New federal laws coming into effect in 2001 will leave pensioners better off, but raise the retirement age for women by one year to 63. Consumers can expect to pay more health insurance, accommodation and certain goods and services.This content was published on January 2, 2001 - 12:30
The country's older generation has seen its pensions go up by 2.5 per cent from January to make up for inflation over the past two years. However, women now have to wait a year longer before they get a pension. The retirement age for men remains unchanged at 65.
Swiss residents will see their monthly bills swell in 2001: health insurance premiums have risen again, many tenants have higher rents and some postal services are more expensive.
At the same time, the price of coffee, a beer and cigarettes went up. But economists do not expect a major impact on inflation.

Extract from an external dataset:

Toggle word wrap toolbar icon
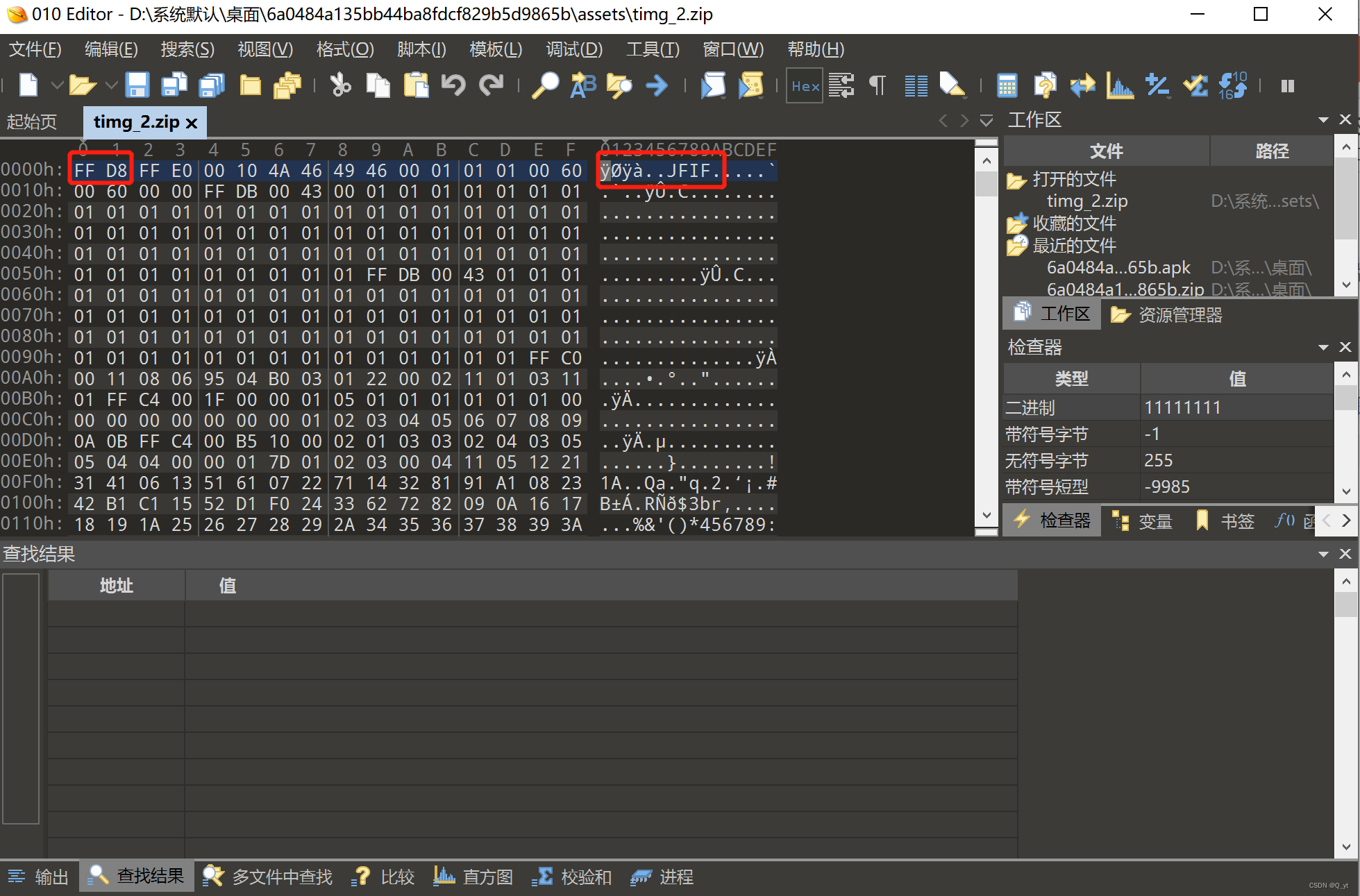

Consumers and cattle breeders have seen a ban on meat-based animal feed taking effect at the beginning of January. The measure, decided by the cabinet last month, is aimed at ridding the country of mad cow disease.
A new chapter has begun for Switzerland's viticulture. The government lifted import restrictions for white wine as of January. It is the latest step in a bid to gradually liberalise the agriculture market.

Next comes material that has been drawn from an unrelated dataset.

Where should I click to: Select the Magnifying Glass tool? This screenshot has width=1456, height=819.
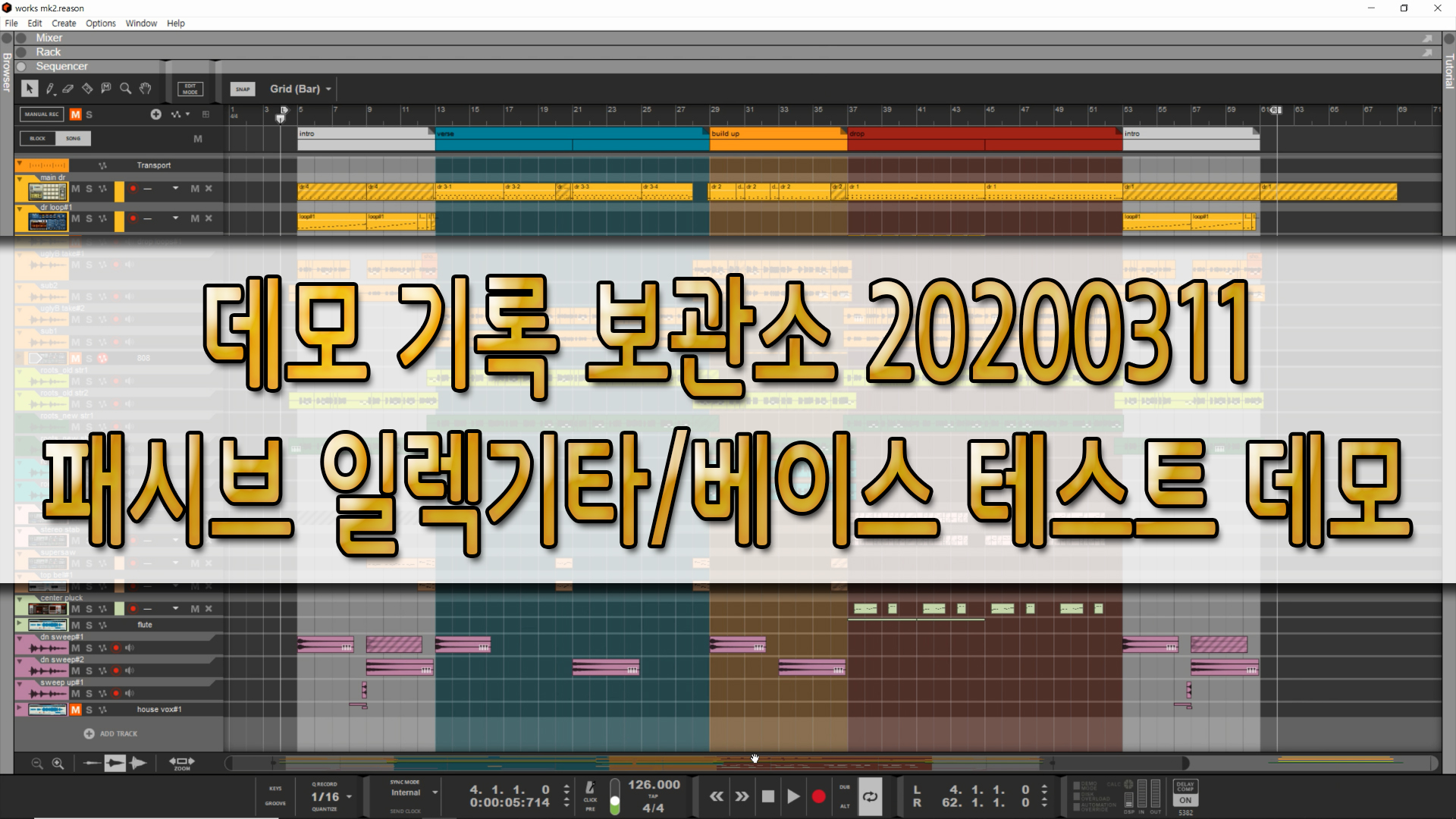click(126, 89)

It is likely to put pressure particularly on wine producers with a small output, but experts hope it will lead to improved quality of Swiss wines.
Traffic on Swiss roads is likely to be affected by the presence of more lorries in the coming weeks and months. The authorities eased weight limits for trucks and introduced a special tax on heavy goods vehicles. This will ultimately lead to higher transport prices.
Investors are to benefit from a partial abolition of a tax on financial transactions at the stock exchange. The government has enforced the partial abolition of stamp duty, which will cause a loss in revenue of more than SFr200 million ($120 million).
Most taxpayers have to get used to a new taxing system in 2001. They will have to fill out their tax form every year, instead of every two years.